# Investment guy Jim Willie's prediction about Turkey was proven right



## BillS (May 30, 2011)

http://www.zerohedge.com/news/2017-...-turkey-pivots-nato-signs-russia-missile-deal

"What Did They Expect?" Turkey Pivots From NATO, Signs Russia Missile Deal

--------------------------------------------------------------------------------

Jim Willie predicted last year that Turkey would flip east despite Turkey shooting down a Russian airplane. Jim Willie gives like 3 one hour long interviews a month where he says 90% of the same stuff so I heard it with my own ears over and over again.

Just to remind people, Jim Willie predicts that the current dollar will be replace by a domestic-only dollar that will subject to two 30% devaluations. The first one will be immediate. The second will come a few months later.

For those that care, Turkey flipping east also has religious implications in regard to biblical prophesy. The Bible book of Ezekiel chapters 38 and 39 describe a multinational attack on Israel that's so massive that God himself destroys it. Iran is clearly mentioned. Several of the city-states mentioned are part of modern day Turkey. Egypt is not mentioned. Turkey has a large enough army to take their place.


----------



## Tirediron (Jul 12, 2010)

there are a lot of people relating turkey to the Gog-Magog bible passage, believing turkey would be the "king of the north"


----------

Material provided:

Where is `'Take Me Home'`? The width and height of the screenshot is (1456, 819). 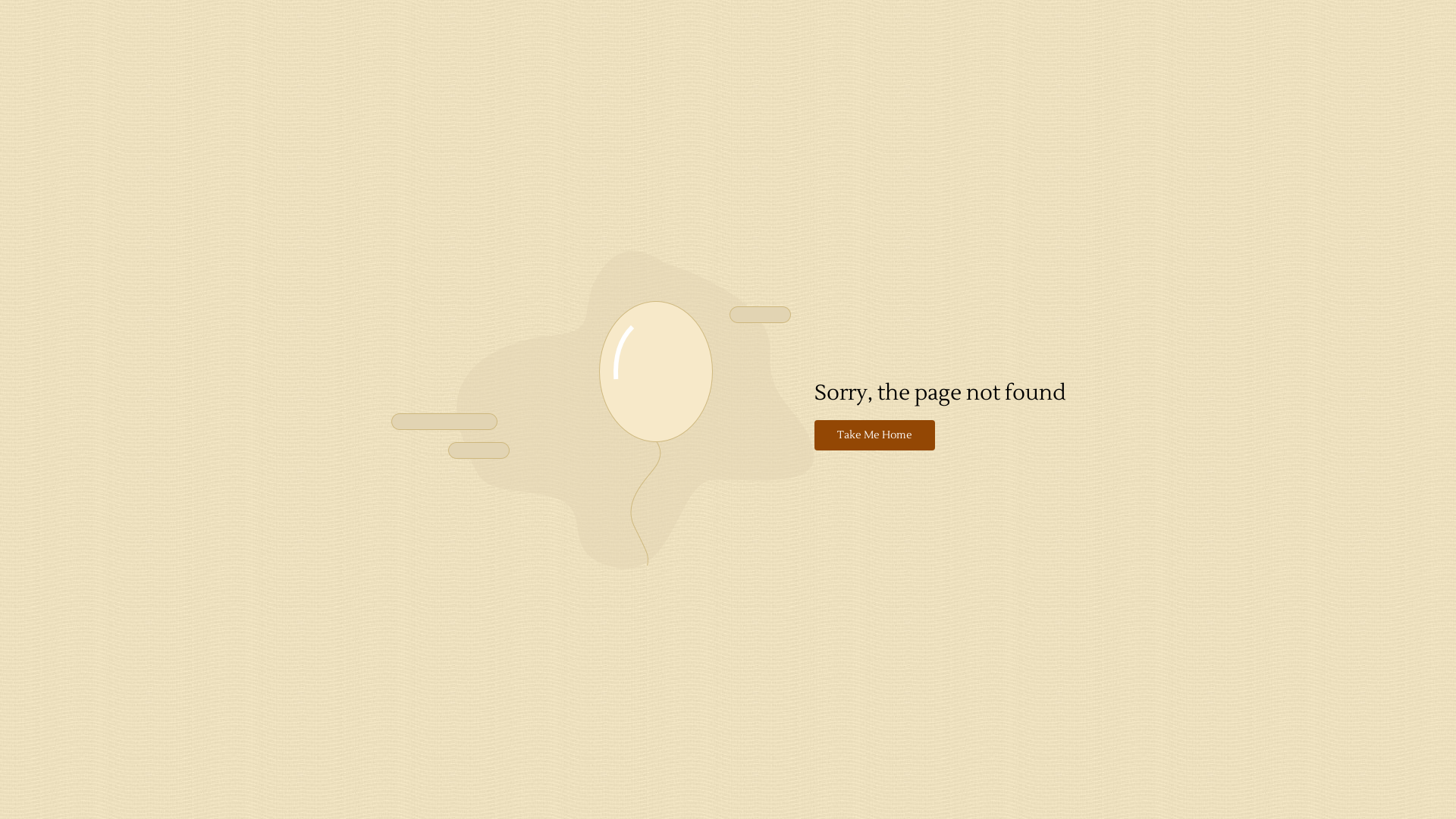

...

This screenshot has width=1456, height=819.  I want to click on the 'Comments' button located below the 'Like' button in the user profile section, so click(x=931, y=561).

Challenges:
a - Do the following statements agree with the forum thread about Turkey? Answer yes or no for each, quoting the deciding words.
(i) According to the thread, Jim Willie expects the first devaluation of the dollar to come a few months after the second.
(ii) The thread states that Egypt is among the nations named in Ezekiel chapters 38 and 39.
(iii) The thread states that Iran is mentioned in those chapters.
b - According to the forum thread about Turkey, how many interviews does Jim Willie give each month, and how long is each?

The results:
a -
(i) No: "The first one will be immediate. The second will come a few months later."
(ii) No: "Egypt is not mentioned."
(iii) Yes: "Iran is clearly mentioned."

b - About three a month, each one hour long.